Caso Scieri: "Picchiato e lasciato morire, fu nonnismo". Dolore e speranza di una famiglia

Pisa, la riapertura del caso risalente al '99. A lungo la madre del militare si è battuta per lunghi anni. Ha sempre detto che qualcuno lo aveva ucciso

I familiari di Emanuele Scieri nel giorno del funerale. Nel riquadro il giovane

I familiari di Emanuele Scieri nel giorno del funerale. Nel riquadro il giovane

Pisa, 3 agosto 2018 - "Uno scenario complesso". "Una vicenda complicata e sofferta". Il procuratore capo Alessandro Crini utilizza tutti gli aggettivi per descrivere un caso, la morte di Emanuele Scieri, sul quale per anni si è mantenuto il silenzio. Presenti alla conferenza stampa di ieri anche Alfonso Di Martino, vicequestore aggiunto, responsabile sezione criminalità organizzata della questura di Firenze e De Santis, capo della squadra mobile del capoluogo toscano, oltre che Stolfi della Questura di Pisa.

«L’indagine – inquadra subito Crini, come scriviamno anche nelle pagine nazionali – ci ha consentito di verificare quali fossero e come funzionassero le pratiche prevaricatorie di nonnismo». Poi, scende nei particolari ricostruendo il quadro nel quale sarebbe avvenuto l’omicidio. «L’applicazione pratica fisica dei pompaggi, le flessioni. Con colpi dati ai muscoli dorsali per rendere tutto più difficile».

La maglietta «arrotolata è incompatibile con la precipitazione». L’aggressione sarebbe avvenuta quindi già a terra. «Si trovava in un punto oscuro, prossimo al magazzino di casermaggio dove, abbiamo ricostruito, si verificava il consumo di sostanze stupefacenti». E ancora.

«Abbiamo ritenuto di approfondire l’altro aspetto della permanenza in vita. Dagli accertamenti, siamo arrivati al convincimento che ricevere immediato soccorso sarebbe stato risolutivo». Da qui l’omicidio volontario, «fu deliberata la scelta di lasciare il giovane a terra. L’intento è stato quello di creare le condizioni perché non fosse scoperto. Una dinamica non congetturata ma ricavata da vecchi accertamenti attualizzati da ulteriori elementi peritali della commissione parlamentare. Inoltre, nessuno di coloro ascoltati ha incertezze su come può essere andata rispetto alla ricostruzione fatta».

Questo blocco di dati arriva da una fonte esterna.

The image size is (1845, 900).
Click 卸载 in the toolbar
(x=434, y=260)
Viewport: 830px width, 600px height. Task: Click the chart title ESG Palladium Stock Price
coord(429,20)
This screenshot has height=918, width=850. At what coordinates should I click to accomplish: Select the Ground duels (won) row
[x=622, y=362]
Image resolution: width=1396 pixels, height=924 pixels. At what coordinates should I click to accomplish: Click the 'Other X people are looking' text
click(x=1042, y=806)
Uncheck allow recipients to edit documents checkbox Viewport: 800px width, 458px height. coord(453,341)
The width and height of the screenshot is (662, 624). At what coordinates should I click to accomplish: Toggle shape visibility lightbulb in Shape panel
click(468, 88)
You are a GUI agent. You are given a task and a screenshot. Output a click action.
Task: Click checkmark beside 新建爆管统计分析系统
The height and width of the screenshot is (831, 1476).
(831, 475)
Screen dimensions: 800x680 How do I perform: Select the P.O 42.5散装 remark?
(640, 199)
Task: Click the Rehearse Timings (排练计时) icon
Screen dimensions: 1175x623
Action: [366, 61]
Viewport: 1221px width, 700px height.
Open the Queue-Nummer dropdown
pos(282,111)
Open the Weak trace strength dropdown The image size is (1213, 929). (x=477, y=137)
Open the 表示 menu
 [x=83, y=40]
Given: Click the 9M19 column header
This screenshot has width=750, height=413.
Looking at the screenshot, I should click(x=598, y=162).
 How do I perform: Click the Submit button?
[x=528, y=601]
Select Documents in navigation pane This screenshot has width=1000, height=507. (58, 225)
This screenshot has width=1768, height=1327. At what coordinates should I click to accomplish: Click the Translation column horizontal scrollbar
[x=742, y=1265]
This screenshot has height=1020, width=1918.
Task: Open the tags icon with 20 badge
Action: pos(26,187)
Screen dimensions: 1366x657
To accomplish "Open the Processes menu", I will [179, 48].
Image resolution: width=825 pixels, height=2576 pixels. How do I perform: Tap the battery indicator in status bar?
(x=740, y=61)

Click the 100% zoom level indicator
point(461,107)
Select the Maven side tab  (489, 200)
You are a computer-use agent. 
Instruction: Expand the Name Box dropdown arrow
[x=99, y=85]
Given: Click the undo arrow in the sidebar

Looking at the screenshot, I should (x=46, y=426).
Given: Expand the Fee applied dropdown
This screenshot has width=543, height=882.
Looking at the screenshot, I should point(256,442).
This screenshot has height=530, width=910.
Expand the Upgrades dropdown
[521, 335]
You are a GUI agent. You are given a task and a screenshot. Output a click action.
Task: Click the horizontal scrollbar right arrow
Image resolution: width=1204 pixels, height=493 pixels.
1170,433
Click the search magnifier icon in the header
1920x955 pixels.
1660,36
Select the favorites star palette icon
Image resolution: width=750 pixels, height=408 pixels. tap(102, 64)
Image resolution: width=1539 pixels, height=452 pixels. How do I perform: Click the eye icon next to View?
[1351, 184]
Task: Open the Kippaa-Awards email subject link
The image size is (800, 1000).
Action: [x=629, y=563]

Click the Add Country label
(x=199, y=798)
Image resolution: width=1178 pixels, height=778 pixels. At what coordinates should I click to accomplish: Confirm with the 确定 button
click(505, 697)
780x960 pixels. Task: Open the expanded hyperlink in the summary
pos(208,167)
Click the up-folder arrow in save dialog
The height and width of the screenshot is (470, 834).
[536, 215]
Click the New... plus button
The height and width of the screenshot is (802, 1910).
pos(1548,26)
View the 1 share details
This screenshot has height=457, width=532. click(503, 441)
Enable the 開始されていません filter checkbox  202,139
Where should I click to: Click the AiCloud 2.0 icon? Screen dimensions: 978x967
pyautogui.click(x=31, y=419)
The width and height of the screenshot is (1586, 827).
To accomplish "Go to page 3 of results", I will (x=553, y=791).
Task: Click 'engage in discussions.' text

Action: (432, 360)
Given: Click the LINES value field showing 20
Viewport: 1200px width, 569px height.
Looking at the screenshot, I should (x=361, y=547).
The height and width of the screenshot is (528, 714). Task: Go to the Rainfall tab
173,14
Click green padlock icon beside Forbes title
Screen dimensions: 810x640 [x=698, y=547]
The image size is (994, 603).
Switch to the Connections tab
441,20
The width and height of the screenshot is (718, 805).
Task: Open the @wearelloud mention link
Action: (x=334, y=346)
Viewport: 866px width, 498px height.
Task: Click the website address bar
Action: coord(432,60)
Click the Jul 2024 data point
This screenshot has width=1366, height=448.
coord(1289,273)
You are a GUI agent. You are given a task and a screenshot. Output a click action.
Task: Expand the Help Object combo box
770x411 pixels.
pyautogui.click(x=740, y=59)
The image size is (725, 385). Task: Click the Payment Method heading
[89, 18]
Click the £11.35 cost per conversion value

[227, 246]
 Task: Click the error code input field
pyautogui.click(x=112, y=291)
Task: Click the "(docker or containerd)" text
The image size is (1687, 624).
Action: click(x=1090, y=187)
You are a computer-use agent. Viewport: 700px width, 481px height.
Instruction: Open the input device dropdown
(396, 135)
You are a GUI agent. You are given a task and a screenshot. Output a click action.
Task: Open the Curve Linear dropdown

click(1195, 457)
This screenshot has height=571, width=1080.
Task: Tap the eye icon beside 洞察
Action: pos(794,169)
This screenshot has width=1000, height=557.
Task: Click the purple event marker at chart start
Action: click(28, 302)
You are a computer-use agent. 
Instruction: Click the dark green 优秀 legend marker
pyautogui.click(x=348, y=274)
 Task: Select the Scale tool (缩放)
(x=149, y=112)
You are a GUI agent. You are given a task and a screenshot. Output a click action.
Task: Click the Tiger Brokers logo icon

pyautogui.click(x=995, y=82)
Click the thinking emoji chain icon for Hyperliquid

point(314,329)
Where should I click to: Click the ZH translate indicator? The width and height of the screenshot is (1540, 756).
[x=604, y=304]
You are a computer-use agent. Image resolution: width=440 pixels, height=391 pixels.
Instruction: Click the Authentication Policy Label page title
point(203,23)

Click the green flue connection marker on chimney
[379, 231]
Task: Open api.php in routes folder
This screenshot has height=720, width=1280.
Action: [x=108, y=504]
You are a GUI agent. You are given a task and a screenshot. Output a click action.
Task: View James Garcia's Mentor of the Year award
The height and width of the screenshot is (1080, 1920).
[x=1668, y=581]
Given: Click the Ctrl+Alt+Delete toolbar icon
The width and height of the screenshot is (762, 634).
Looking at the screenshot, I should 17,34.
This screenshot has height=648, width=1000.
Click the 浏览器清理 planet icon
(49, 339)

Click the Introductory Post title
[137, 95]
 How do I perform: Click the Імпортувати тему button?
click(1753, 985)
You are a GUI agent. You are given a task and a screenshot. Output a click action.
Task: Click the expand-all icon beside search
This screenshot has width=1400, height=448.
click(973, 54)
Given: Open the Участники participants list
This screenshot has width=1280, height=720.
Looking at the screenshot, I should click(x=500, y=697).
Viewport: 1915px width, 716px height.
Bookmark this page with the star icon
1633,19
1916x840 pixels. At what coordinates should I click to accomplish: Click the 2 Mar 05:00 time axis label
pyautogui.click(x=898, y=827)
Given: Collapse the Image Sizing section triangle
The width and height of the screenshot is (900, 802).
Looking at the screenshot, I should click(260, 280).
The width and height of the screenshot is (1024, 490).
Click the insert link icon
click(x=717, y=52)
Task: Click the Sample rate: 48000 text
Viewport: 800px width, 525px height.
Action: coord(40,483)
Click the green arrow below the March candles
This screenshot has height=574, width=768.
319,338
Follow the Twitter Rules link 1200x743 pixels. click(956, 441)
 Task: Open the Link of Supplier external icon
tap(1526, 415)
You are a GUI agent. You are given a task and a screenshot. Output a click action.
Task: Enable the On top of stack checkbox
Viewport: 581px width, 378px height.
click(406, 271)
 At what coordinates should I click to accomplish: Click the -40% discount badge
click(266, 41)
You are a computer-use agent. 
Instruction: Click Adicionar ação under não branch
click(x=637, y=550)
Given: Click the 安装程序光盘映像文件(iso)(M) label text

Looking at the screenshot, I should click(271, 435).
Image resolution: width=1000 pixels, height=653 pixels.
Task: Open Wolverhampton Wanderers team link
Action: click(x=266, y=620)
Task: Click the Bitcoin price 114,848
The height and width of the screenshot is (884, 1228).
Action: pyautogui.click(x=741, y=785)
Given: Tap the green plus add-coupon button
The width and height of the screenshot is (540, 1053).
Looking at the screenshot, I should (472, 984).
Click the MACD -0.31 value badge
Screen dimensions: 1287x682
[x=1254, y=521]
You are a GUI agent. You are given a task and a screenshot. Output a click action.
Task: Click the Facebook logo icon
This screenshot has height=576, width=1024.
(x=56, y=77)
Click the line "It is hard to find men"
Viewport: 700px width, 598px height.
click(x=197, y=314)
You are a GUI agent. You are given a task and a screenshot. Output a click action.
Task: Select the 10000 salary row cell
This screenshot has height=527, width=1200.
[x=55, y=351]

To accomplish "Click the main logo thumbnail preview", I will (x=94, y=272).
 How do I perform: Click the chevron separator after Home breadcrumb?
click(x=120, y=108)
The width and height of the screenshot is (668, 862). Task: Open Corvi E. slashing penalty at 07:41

Poi torna a parlare delle pratiche di nonnismo verificate all’epoca nella caserma, «una forma particolarmente accesa. Tanto che in quel periodo, giugno-luglio, ’99 c’erano le condizioni per un certo allarme. Un’escalation. C’erano già stati episodi precedenti sfociati in denunce. Il generale comandante della caserma viene avvicendato proprio agli inizi di agosto in ragione delle situaioni di difficoltà gestionale». Poi ripercorre le ore successive al 13 agosto, giorno in cui sarebbe avvenuta l’aggressione, al 16, quando fu scoperto il corpo senza vita del giovane. E cita anche il sopralluogo del generale Celentano. «Tutto quello che accadeva, anche se non incidente sul singolo fatto, ha aiutato a capire». Ma «la nostra priorità è stata quella di dare una risposta certa alla madre di Emanuele, avvisata prima che uscisse la notizia e che è rimasta colpita e commossa». Alessandro Panella, sentito dagli inquirenti si è avvalso della facoltà di non rispondere. Adesso per lui c'è l'interrogatorio di garanzia.